EP by Built to Spill and Caustic Resin
- Released: January 28, 1995
- Genre: Rock
- Length: 26:07
- Label: Up Records

= Built to Spill Caustic Resin =

Built to Spill Caustic Resin is a split EP released by indie rock bands Built to Spill and Caustic Resin. The EP was a collaboration between the bands.

The album attributes songwriting credits for the first two tracks to Built to Spill, the third to Caustic Resin and the last to Tae Won Yu from his time in the band Kicking Giant. Built to Spill's Brett Netson is listed as performing guitar and vocals on Caustic Resin's track "Shit Brown Eyes", while Caustic Resin's Todd Dunnigan is listed as playing organ on "When Not Being Stupid Is Not Enough" and Moog on "One Thing", both songs by Built to Spill.

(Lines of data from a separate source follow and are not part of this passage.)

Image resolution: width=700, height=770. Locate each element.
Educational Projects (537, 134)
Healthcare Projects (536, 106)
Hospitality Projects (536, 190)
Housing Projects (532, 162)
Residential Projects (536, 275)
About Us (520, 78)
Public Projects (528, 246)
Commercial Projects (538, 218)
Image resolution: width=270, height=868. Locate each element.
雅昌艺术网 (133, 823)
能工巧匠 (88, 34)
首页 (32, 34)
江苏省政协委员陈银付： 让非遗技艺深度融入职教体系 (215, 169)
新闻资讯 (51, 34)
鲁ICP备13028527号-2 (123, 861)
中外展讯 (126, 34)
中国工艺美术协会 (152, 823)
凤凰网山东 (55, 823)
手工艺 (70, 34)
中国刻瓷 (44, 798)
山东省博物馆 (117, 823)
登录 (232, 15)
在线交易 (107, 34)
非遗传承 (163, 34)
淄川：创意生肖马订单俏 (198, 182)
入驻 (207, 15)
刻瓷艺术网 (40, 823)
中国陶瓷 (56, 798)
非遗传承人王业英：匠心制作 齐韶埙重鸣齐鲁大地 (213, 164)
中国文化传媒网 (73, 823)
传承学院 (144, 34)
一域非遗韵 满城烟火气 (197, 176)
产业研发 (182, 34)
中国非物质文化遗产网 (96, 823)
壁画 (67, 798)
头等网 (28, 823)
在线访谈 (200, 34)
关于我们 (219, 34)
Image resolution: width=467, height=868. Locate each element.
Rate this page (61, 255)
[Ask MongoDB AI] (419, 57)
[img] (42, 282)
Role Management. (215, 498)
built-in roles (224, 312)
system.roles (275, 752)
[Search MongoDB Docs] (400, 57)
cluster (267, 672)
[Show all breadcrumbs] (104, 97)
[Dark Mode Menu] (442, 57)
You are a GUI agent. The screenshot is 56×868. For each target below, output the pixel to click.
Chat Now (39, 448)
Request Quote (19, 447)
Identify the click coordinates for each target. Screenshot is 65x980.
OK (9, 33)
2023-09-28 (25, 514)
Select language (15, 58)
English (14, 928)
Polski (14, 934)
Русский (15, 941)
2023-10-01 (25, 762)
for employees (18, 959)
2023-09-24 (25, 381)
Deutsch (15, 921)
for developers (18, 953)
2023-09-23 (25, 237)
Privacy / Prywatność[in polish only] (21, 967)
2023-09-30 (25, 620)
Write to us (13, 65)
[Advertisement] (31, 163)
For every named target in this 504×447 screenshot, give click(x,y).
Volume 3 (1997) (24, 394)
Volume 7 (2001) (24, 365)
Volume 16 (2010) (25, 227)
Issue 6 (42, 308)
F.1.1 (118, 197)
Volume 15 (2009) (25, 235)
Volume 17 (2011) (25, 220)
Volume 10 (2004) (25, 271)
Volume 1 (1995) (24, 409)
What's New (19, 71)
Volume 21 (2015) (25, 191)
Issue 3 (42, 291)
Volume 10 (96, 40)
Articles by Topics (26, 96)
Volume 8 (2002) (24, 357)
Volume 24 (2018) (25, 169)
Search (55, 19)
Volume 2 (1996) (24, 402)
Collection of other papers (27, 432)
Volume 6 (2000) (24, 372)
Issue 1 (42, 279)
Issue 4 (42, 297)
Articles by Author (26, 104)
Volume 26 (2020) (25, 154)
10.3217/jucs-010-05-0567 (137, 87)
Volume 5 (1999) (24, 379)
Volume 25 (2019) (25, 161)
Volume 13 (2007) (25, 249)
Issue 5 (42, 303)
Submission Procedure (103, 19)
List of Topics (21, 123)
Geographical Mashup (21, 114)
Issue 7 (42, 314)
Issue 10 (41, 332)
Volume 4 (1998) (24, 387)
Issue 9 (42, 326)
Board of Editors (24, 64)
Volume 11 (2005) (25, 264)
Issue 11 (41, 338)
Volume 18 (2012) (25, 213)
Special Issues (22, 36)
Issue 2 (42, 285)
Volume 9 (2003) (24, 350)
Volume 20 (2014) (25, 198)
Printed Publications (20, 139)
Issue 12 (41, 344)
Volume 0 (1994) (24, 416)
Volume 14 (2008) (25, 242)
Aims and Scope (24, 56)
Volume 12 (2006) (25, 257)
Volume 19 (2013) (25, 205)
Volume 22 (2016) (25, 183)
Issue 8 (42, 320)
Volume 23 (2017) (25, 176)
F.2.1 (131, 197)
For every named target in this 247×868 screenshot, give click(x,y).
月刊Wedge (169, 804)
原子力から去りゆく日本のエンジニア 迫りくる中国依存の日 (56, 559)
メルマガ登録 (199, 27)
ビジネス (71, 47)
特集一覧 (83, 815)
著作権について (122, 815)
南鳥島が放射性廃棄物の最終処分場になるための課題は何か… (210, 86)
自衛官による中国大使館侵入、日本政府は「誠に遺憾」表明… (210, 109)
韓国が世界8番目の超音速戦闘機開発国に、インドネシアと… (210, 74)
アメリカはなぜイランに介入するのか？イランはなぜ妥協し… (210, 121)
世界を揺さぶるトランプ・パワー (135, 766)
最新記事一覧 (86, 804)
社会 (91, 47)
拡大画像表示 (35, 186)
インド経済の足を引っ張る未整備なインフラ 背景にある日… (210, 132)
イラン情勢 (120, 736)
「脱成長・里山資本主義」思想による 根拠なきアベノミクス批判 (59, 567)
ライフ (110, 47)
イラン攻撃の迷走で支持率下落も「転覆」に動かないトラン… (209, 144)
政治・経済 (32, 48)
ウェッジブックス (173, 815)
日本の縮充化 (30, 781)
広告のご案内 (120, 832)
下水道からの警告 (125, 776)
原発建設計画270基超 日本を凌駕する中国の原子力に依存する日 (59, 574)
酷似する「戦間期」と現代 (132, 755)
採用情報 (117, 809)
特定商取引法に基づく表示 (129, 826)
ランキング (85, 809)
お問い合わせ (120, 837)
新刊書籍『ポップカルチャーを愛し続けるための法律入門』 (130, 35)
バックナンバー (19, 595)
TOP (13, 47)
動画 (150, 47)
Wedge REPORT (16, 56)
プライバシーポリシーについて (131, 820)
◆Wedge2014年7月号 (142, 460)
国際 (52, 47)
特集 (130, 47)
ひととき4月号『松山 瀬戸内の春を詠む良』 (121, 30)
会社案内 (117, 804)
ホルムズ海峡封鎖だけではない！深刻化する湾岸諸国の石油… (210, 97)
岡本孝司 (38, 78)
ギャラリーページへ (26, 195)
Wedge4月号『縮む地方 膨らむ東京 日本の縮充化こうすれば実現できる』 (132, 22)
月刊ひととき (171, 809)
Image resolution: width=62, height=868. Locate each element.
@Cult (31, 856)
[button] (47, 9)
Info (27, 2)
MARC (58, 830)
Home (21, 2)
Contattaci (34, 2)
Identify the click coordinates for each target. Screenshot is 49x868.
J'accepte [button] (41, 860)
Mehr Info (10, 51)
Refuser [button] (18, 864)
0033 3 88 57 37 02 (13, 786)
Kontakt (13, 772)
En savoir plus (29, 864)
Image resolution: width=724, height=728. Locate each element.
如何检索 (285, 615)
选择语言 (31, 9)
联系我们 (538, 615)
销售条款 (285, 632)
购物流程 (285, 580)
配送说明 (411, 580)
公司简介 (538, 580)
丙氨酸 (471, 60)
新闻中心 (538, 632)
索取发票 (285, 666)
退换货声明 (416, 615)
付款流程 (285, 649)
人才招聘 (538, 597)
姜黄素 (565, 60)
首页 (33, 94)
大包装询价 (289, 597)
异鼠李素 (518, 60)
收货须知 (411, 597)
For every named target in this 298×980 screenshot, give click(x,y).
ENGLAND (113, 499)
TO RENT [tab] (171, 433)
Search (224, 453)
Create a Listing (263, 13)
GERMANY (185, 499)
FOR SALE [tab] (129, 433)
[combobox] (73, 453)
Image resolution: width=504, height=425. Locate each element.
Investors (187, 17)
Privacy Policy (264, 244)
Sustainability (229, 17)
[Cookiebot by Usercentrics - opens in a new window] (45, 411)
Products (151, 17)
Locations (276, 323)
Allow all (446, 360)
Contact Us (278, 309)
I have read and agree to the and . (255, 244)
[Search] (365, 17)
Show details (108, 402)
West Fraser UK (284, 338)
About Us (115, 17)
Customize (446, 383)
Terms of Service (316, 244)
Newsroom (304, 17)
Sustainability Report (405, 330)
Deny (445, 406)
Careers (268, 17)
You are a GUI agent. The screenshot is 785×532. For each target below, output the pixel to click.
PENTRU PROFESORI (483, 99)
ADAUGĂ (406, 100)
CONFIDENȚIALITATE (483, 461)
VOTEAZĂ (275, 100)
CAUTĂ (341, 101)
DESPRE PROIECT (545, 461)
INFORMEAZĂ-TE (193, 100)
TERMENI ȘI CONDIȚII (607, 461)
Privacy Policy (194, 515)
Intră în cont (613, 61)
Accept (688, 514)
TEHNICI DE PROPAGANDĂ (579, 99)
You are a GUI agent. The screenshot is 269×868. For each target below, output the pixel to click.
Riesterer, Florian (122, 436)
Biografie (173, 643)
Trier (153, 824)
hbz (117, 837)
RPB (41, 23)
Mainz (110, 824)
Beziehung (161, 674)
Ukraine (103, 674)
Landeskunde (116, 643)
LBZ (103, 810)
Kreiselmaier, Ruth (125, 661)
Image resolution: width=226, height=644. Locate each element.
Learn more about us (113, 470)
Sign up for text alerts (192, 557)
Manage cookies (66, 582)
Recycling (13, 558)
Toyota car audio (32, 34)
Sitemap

The album was originally released with a cover featuring a photo of newly hatched fish larva and eggs, which had been found in a trash can. The cover photograph was changed on later issues, after the original photograph's owner complained.

The album is Up Records release UP018.

Professional ratings
Review scores
| Source | Rating |
| AllMusic |  |
| Entertainment Weekly | A– |
| MusicHound Rock |  |
| The New Rolling Stone Album Guide |  |

==Track listing==
1. "When Not Being Stupid Is Not Enough" – 9:17
2. "One Thing" – 5:09
3. "Shit Brown Eyes" – 3:28
4. "She's Real" – 8:13

==Personnel==
- James Dillion - drums (Caustic Resin)
- Doug Martsch - vocals and guitar (Built to Spill)
- Tom Romich - bass (Caustic Resin)
- Brett Netson - vocals and guitar (Caustic Resin/Built to Spill)

The track "Shit Brown Eyes" was engineered by Todd Dunnigan, and the rest were engineered by Phil Ek.